Run a job with specific team and Python version:

datachain job run --team my-team --python-version 3.11 query.py

Run a job with environment variables and requirements:

datachain job run --env-file .env --req-file requirements.txt query.py

Run a job with multiple workers and additional files:

datachain job run --workers 4 --files utils.py config.json query.py

Run a job with inline environment variables and package requirements:

datachain job run --env API_KEY=123 --req pandas numpy query.py

Run a job with a repository (will be cloned in the job working directory):

datachain job run --repository https://github.com/iterative/datachain query.py

# To specify a branch / revision:
datachain job run --repository https://github.com/iterative/datachain@main query.py

# Git URLs are also supported:
datachain job run --repository git@github.com:iterative/datachain.git@main query.py

Run a job with higher priority

datachain job run --priority 2 query.py

Run a job in a specific cluster

# Get the cluster id using following command
datachain job clusters
# Use the id  of an active clusters from above
datachain job run --cluster 1 query.py

Run a job with specific credentials

datachain job run --credentials-name my-aws-credentials query.py

Schedule a job to run once at a specific time

# Run job tomorrow at 3pm
datachain job run --start-time "tomorrow 3pm" query.py

# Run job in 2 hours
datachain job run --start-time "in 2 hours" query.py

# Run job on Monday at 9am
datachain job run --start-time "monday 9am" query.py

# Run job at a specific date and time
datachain job run --start-time "2024-01-15 14:30:00" query.py

Schedule a recurring job using cron expression

# Run job daily at midnight
datachain job run --cron "0 0 * * *" query.py

# Run job every Monday at 9am
datachain job run --cron "0 9 * * 1" query.py

# Run job every hour
datachain job run --cron "0 * * * *" query.py

# Run job every month
datachain job run --cron "@monthly" query.py

Schedule a recurring job with a start time

# Start the cron job after tomorrow 3pm
datachain job run --start-time "tomorrow 3pm" --cron "0 0 * * *" query.py

Start the job and do not wait for the job to complete

# Do not follow or tail the logs from Studio.
datachain job run query.py --no-wait

Notes

Closing the logs command (e.g., with Ctrl+C) will only stop displaying the logs but will not cancel the job execution
To cancel a running job, use the datachain job cancel command
The job will continue running in Studio even after you stop viewing the logs
You can get the list of compute clusters using datachain job clusters command.
When using --start-time or --cron options, the job is scheduled as a task and will not show logs immediately.
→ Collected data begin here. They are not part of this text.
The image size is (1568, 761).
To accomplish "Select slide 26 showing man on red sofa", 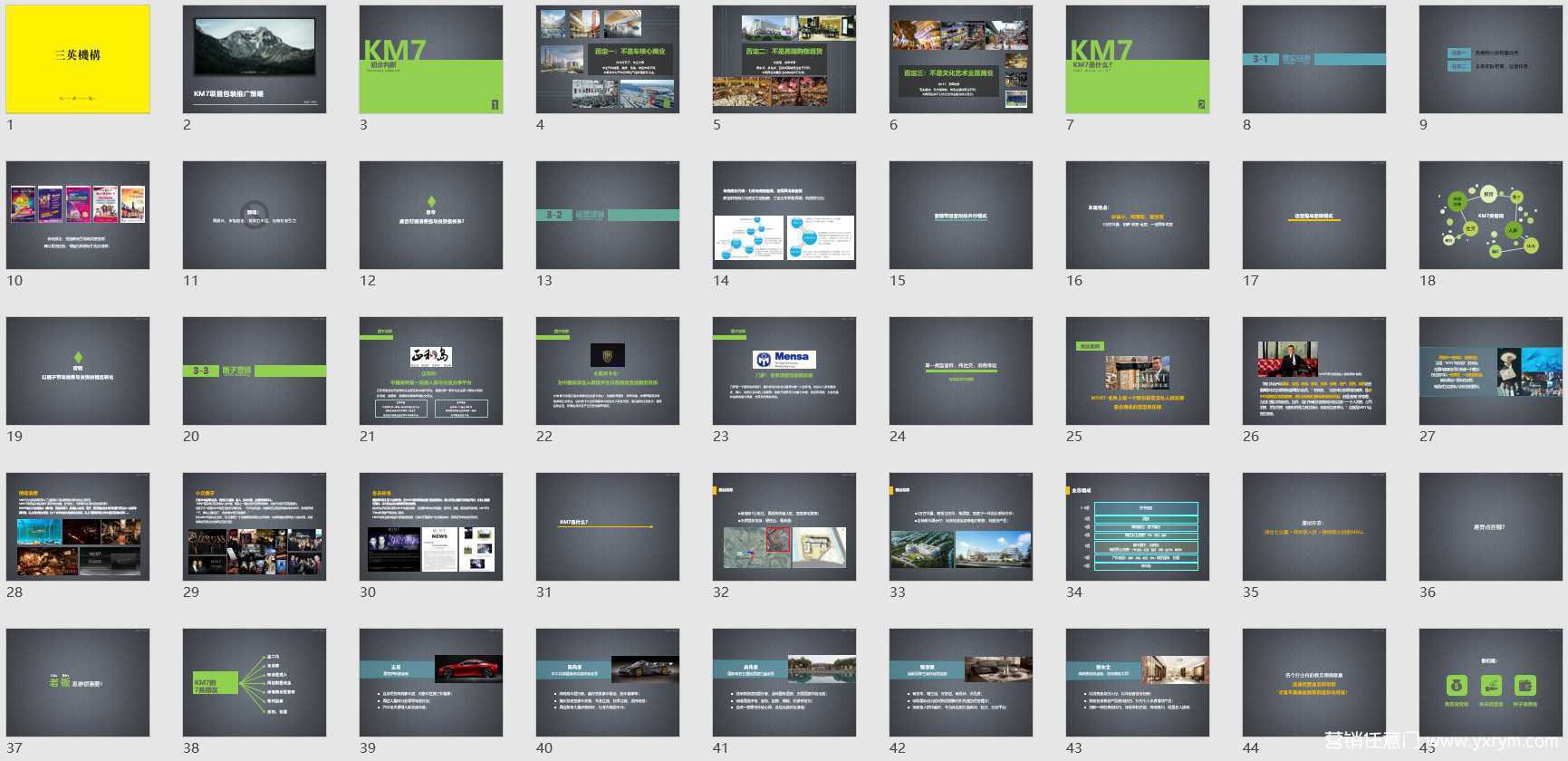I will click(x=1314, y=371).
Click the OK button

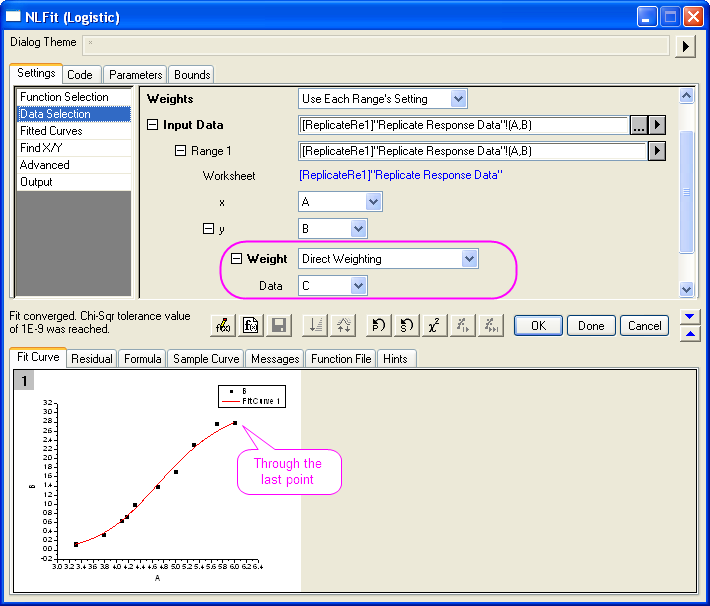click(x=538, y=326)
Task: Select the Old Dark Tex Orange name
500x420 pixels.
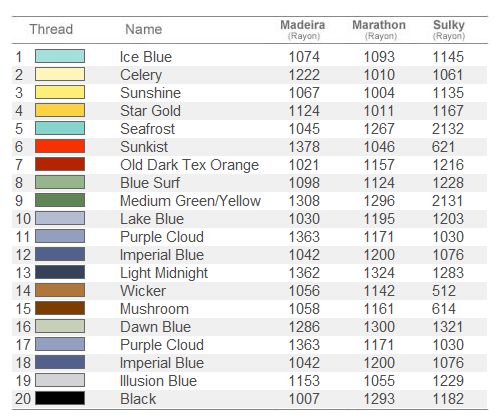Action: 190,165
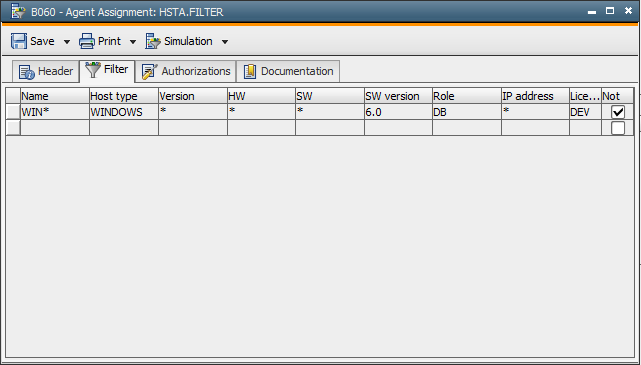This screenshot has width=641, height=365.
Task: Click the Role cell containing DB
Action: 467,112
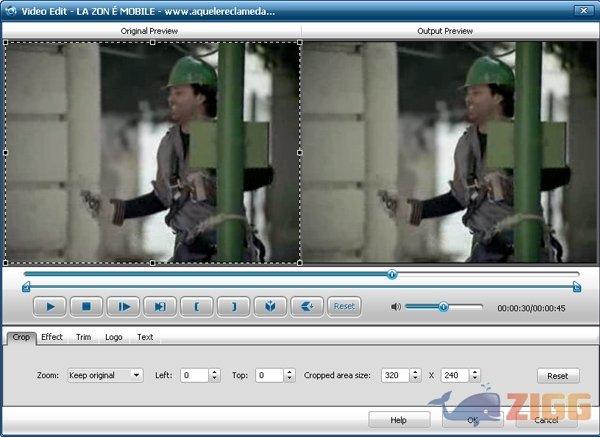The image size is (600, 437).
Task: Click the Left value stepper arrows
Action: tap(214, 375)
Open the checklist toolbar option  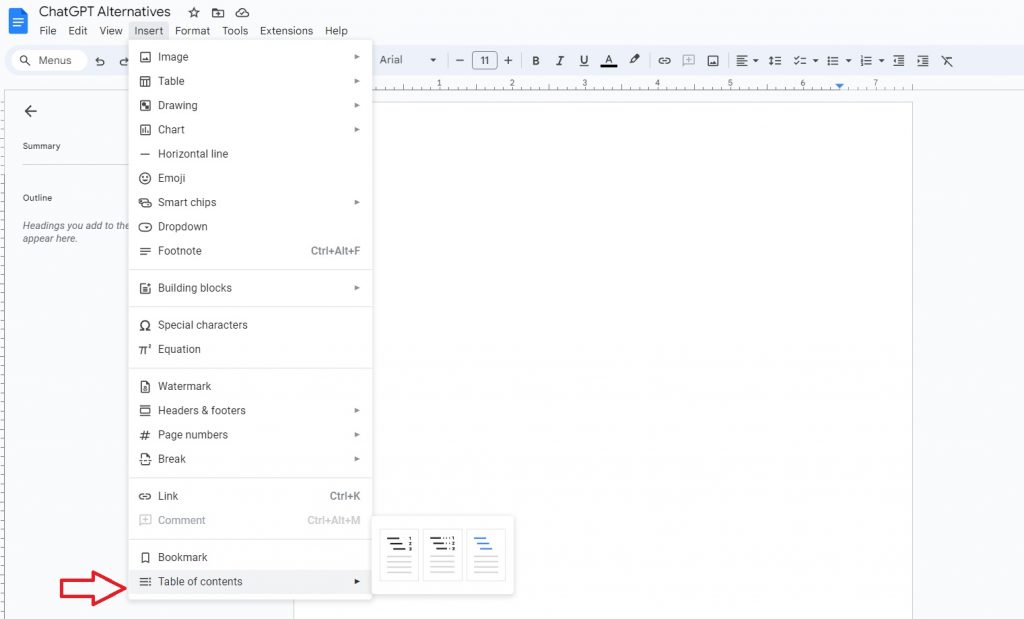801,60
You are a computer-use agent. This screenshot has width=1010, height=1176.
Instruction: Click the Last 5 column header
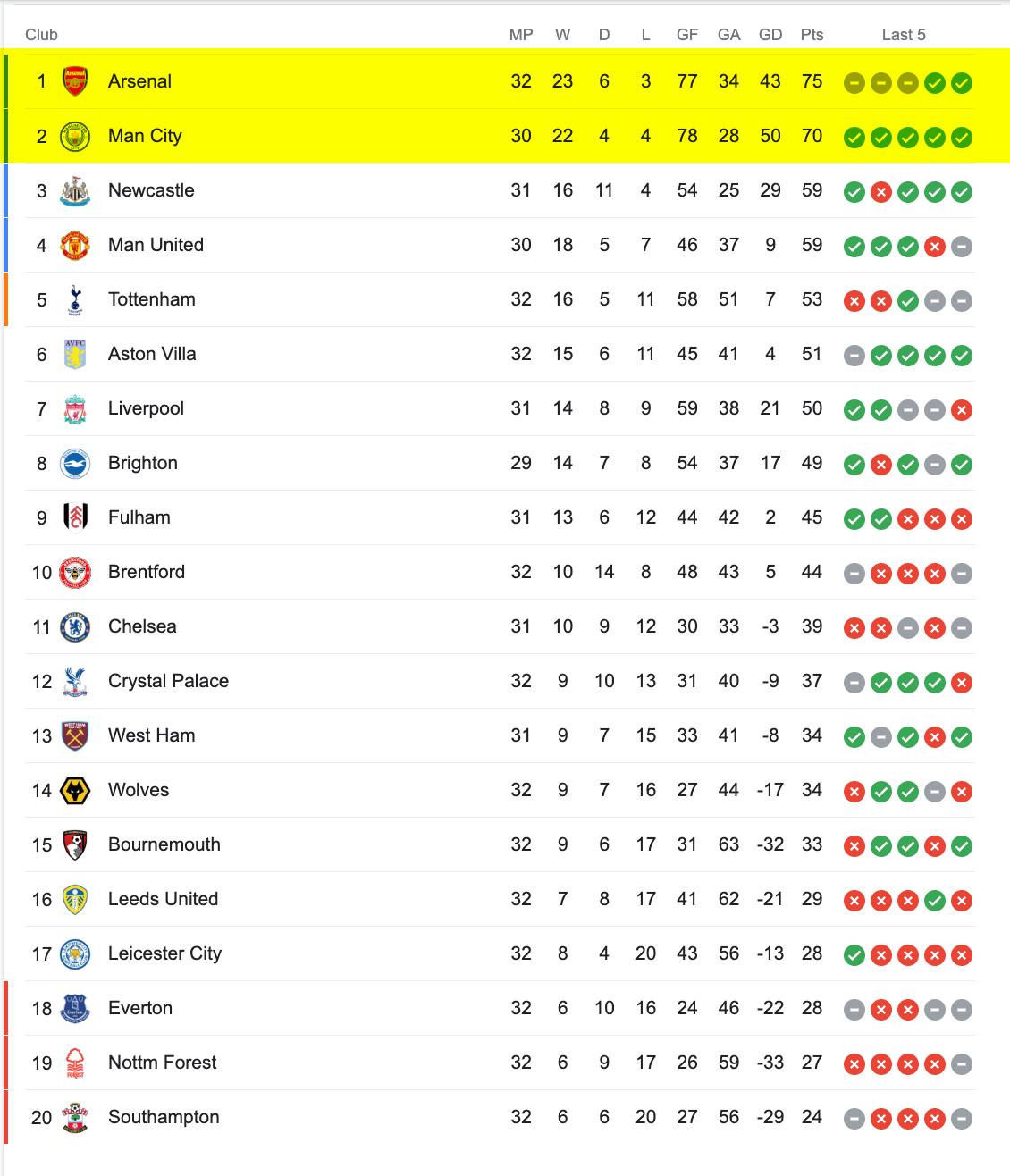904,35
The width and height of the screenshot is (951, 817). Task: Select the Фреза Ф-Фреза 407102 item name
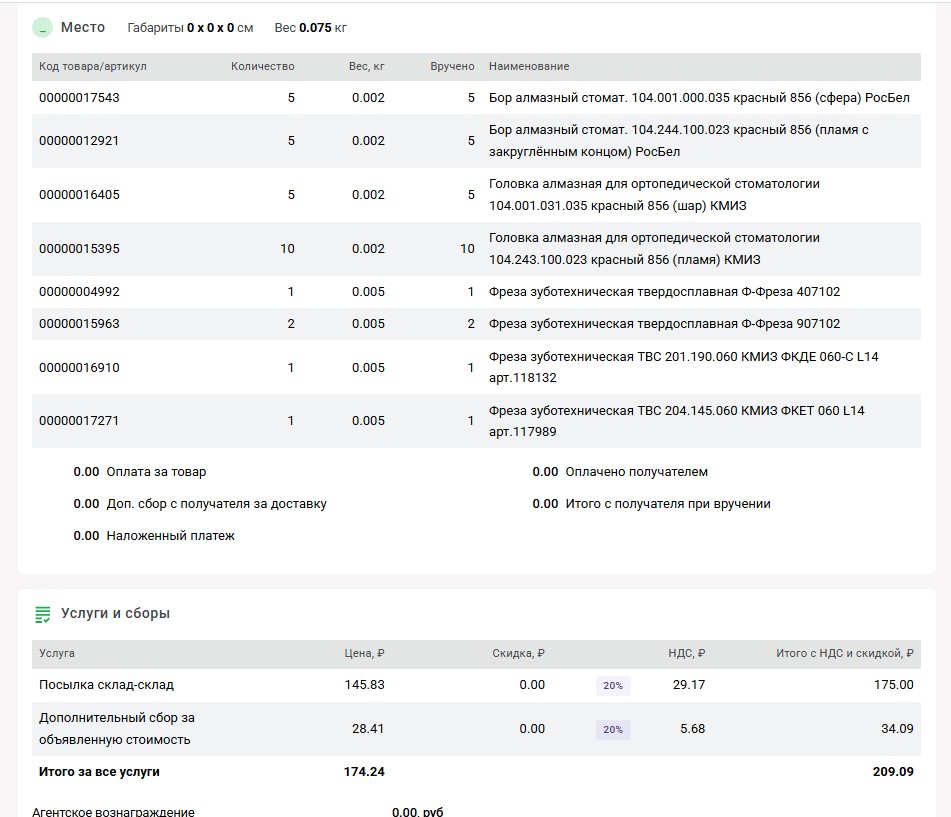tap(664, 292)
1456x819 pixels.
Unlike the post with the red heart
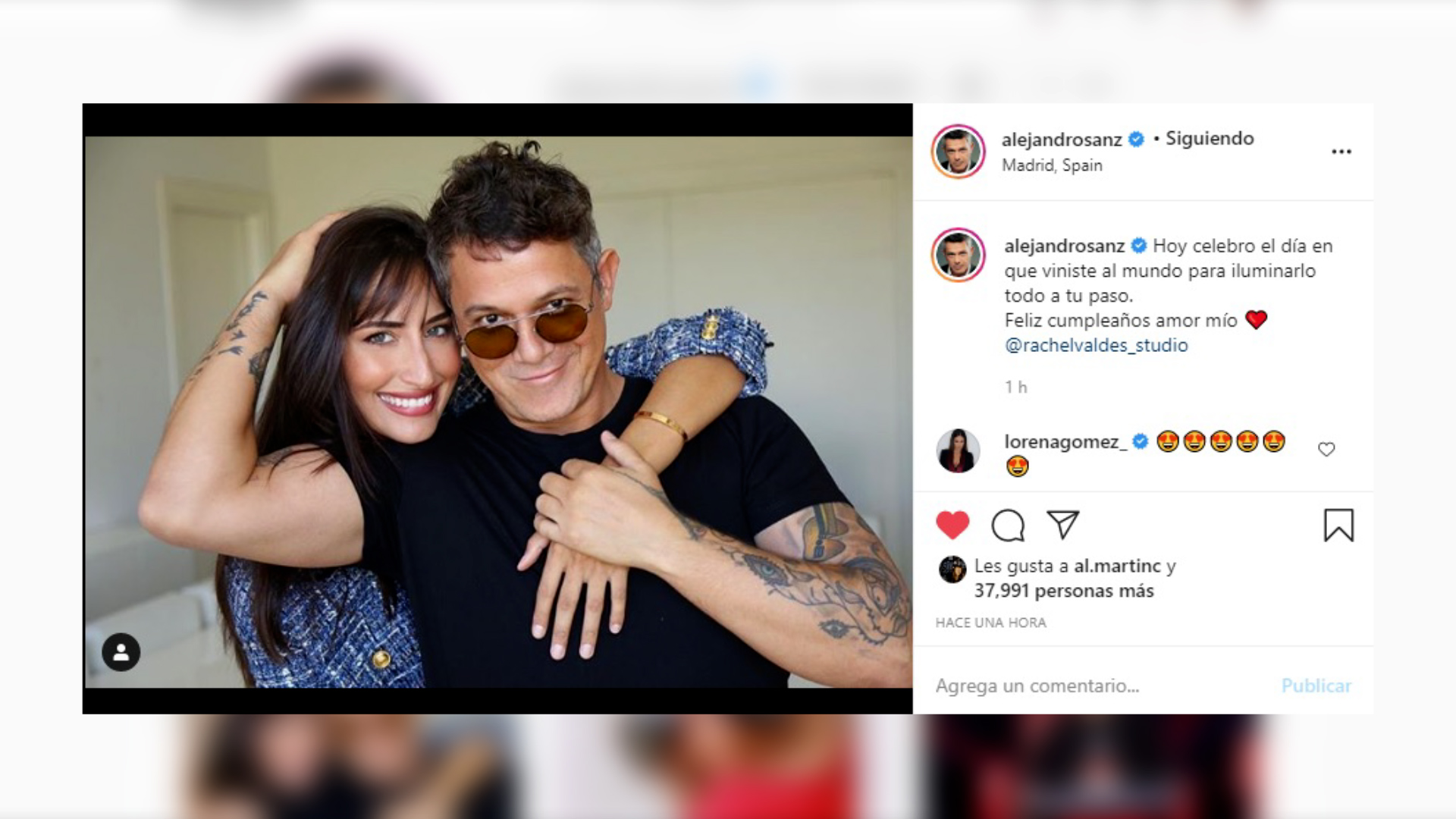[x=952, y=525]
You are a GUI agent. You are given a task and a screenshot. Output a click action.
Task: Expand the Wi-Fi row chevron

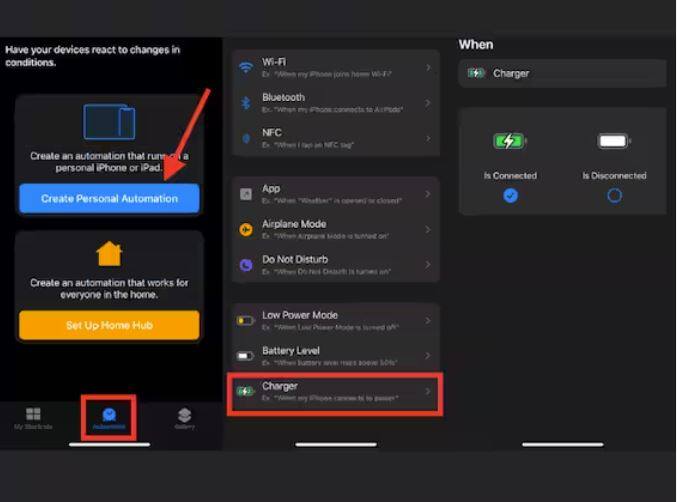click(428, 68)
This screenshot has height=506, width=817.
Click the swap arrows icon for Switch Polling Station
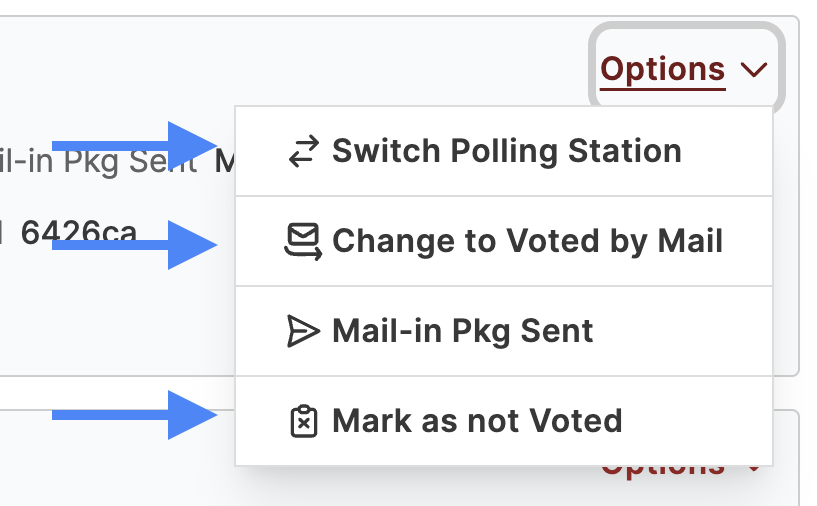coord(304,151)
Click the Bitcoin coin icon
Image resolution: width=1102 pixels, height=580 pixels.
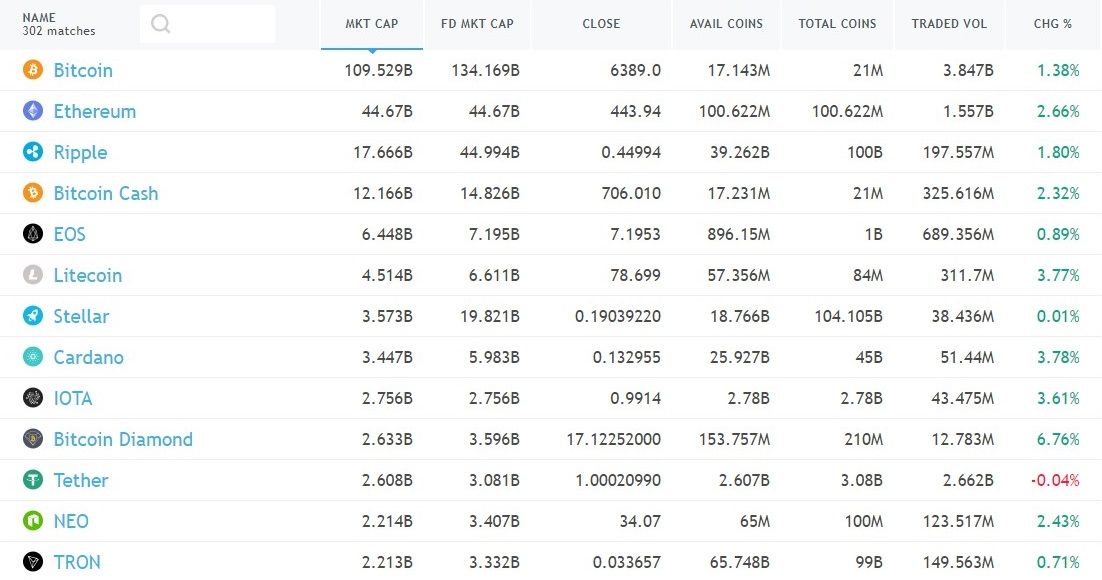coord(33,70)
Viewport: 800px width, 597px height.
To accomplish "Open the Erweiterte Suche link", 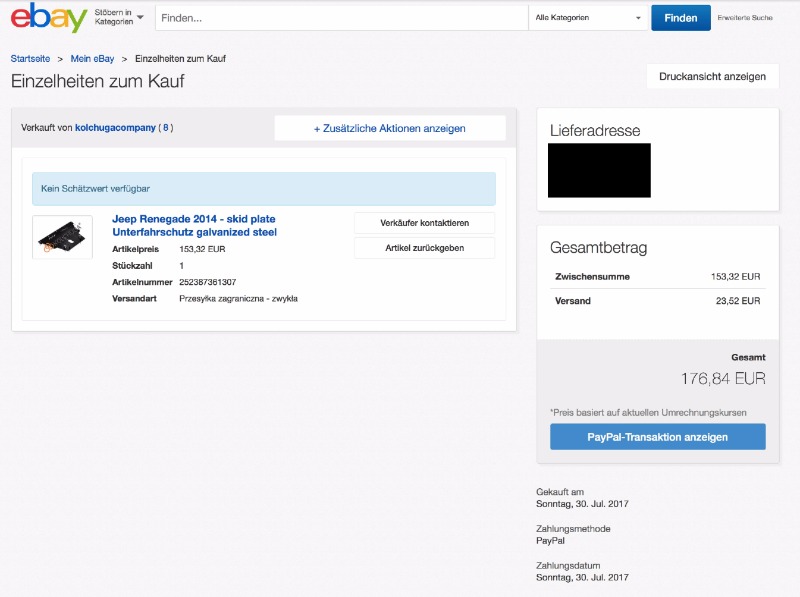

The job will be executed according to the schedule.
The --start-time option supports natural language parsing using the dateparser library, allowing flexible time expressions like "tomorrow 3pm", "in 2 hours", "monday 9am", etc.
Cron expressions follow the standard format: minute hour day-of-month month day-of-week (e.g., "0 0 * * *" for daily at midnight) or Vixie cron-style “@” keyword expressions.
Following options for Vixie cron-style expressions are supported:
- @midnight
- @hourly
- @daily
- @weekly
- @monthly
- @yearly
- @annually